Hey Marianne! I have no problem with protests in the least, either. I think we're all kind of ending up on the same page. Rider safety around speeding trains is paramount. However, the issue of cutting communication, especially in light of recent global events, just seems questionable in some respect.ReplyDelete
BART has said protesters are allowed outside the fare gates and although I hate the concept of free speech areas, I think given the nature of the business and the safety implications, that sounds like a valid compromise.
Thanks for adding to the dialogue, Marianne!
I think you're right, Cheri. Crowds sway as people move and it would oh so easy for someone to fall off the platform or get shoved in front of a train. Nothing can spoil the message of a protest like a death! (I'm reminded of the guy who died in a motorcycle accident as he was riding without a helmet in a protest against motorcycle helmets! Oh, the irony!).ReplyDelete
And, yes, you're so right. Social media is changing our worlds big time!
Thanks for chiming in, Cheri. Good to see you online again. :-)
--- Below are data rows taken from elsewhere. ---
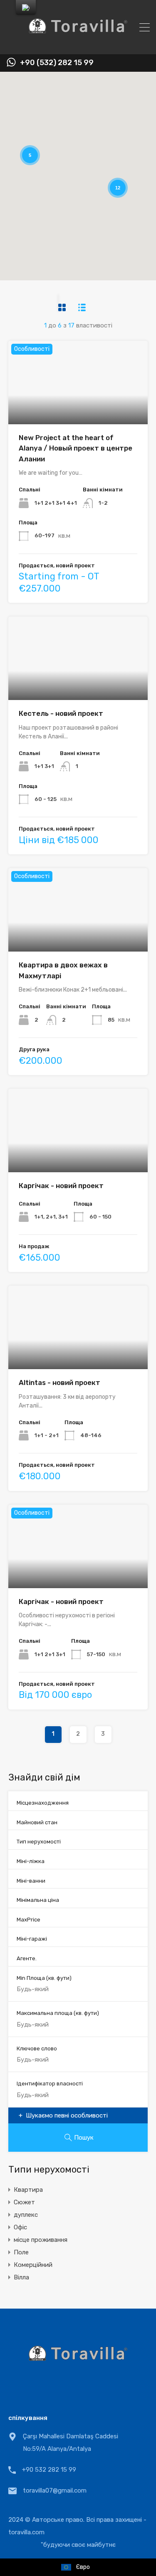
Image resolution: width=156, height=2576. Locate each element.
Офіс (20, 2227)
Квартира (28, 2189)
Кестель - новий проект (61, 713)
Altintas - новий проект (59, 1382)
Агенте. (27, 1958)
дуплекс (26, 2214)
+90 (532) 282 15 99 (57, 62)
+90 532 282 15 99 (49, 2469)
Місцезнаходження (43, 1803)
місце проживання (40, 2240)
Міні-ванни (31, 1881)
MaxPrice (28, 1919)
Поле (21, 2252)
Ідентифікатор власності (50, 2083)
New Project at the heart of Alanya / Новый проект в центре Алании (75, 448)
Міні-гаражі (32, 1939)
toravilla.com (26, 2532)
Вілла (21, 2277)
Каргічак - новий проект (61, 1185)
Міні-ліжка (31, 1861)
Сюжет (24, 2202)
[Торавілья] (78, 44)
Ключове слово (37, 2048)
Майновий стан (37, 1822)
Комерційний (33, 2265)
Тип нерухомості (39, 1841)
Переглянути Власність (78, 407)
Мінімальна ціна (38, 1900)
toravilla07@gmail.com (55, 2490)
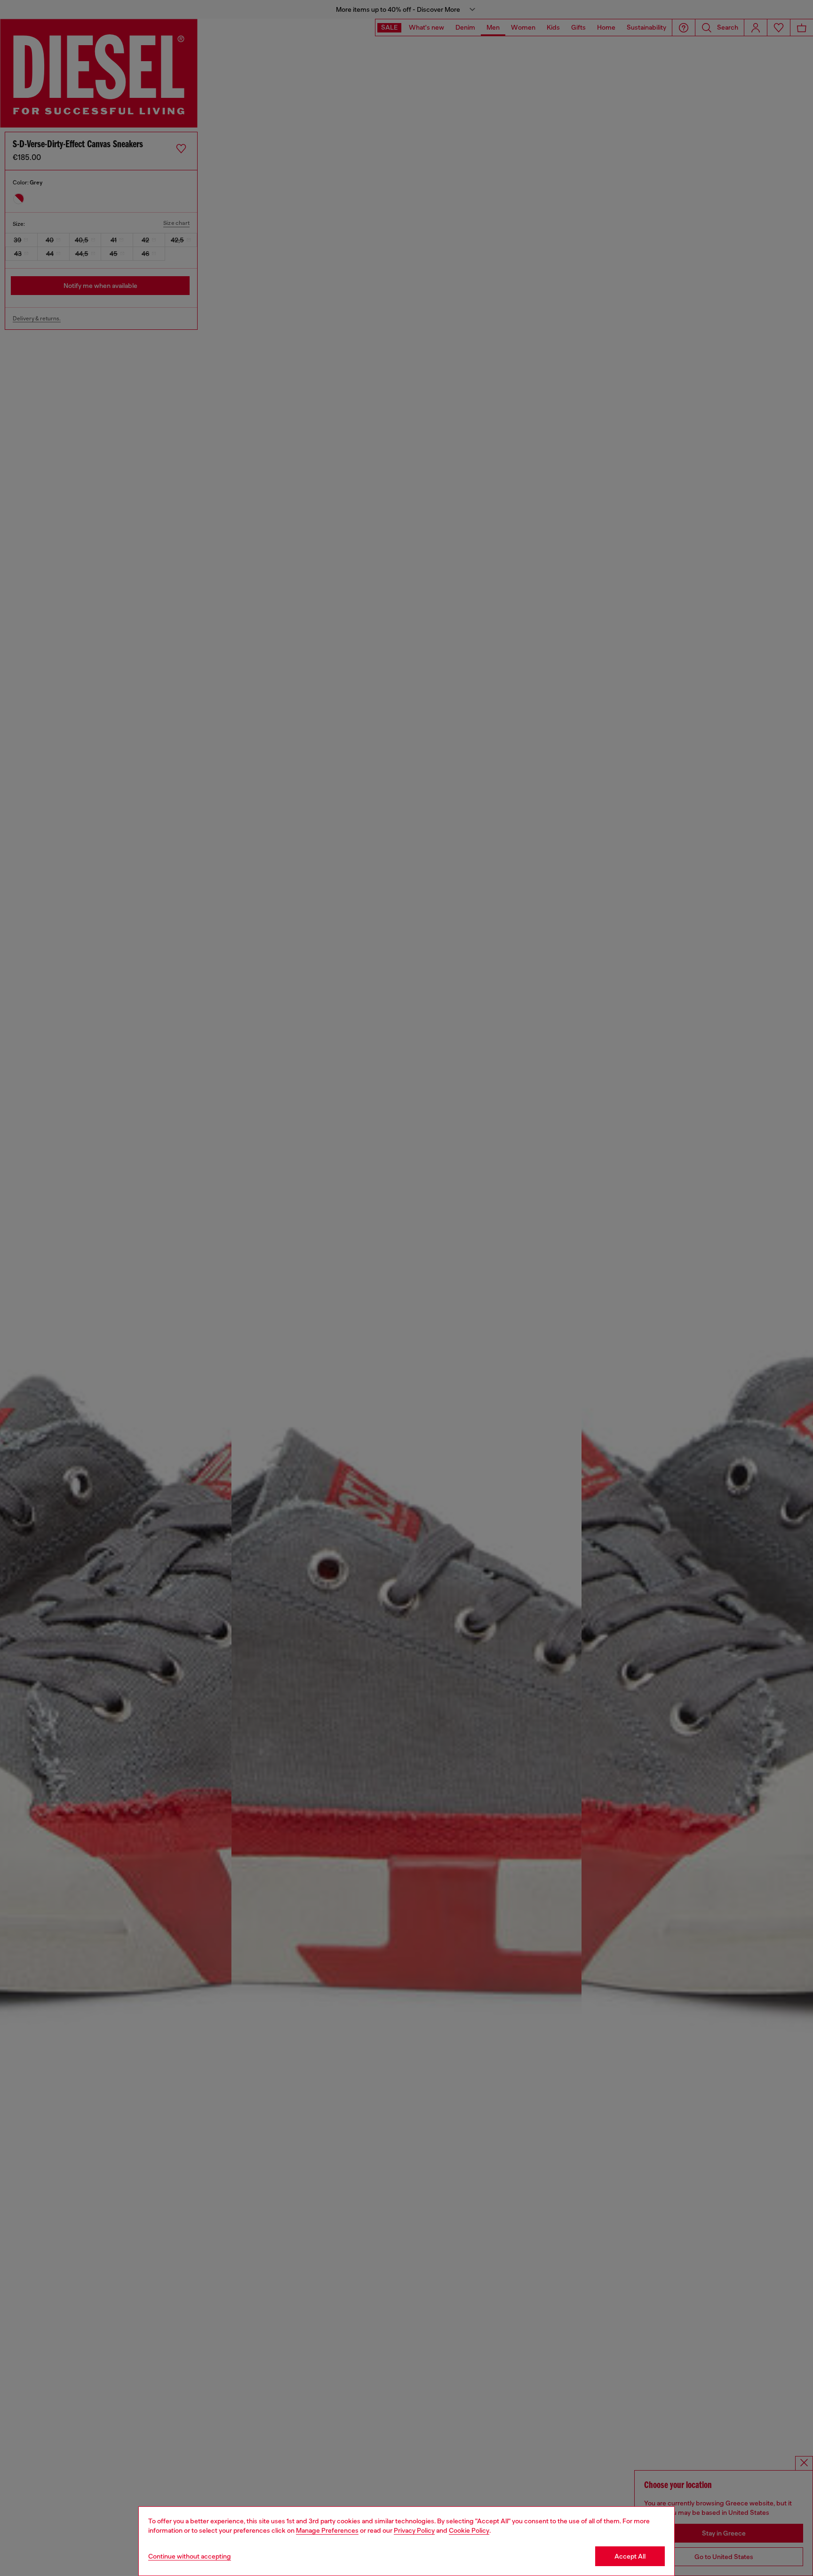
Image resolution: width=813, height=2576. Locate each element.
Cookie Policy (469, 2530)
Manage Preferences (327, 2530)
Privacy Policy (414, 2530)
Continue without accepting (189, 2556)
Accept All (630, 2556)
At first I was a bit confused about the hub-bub since here in LA there is no cell reception whatsoever on the Red Line. If people want to protest BART, do it safely and peacefully above ground so that the commuters can get to work. Just my two cents.ReplyDelete
I read that BART was one of the first to add wireless service for commuters.ReplyDelete
All I can say is whether I was a protester or a commuter, there's no way I'd want to tempt fate and end up on the train rails. Speeding trains and scary pits aren't anything to be messed with.
I know, I know, you thought for sure I would be at the butt and boobs post, huh? It has been a busy week........ReplyDelete
I think you can make strong arguments for both sides of this; but when it comes to public safety sometimes drastic measures have to be taken. However, who gets to decide 'what' measures and 'how' drastic?
I think we go too far sometimes to be politically correct and make sure nobody's rights are violated and we didn't offend anyone, but probably much easier for me to say as a pasty white, middle class male. I mentioned this in another comment, and until you walk a mile in the shoes of the offended, sometimes 'no comment' is best.
My vote, public safety comes first................period.
You're a man of many surprises, Bill! I am delightfully surprised that you refrained from commenting on the B&B post. Looks like little Billy is growing up! ;-)ReplyDelete
I'm with you on the politically correct thing. Frankly, I don't want special treatment because I'm a woman. And, why can't people say the truth anymore? Sometimes facts are just facts. Everyone is just at the ready to be offended and file a lawsuit. There's got to be a happy medium.
Thanks for weighing in. Duly noted. Another check mark in the public safety column!
It's been great time to read your article, really informative thanks keep it up.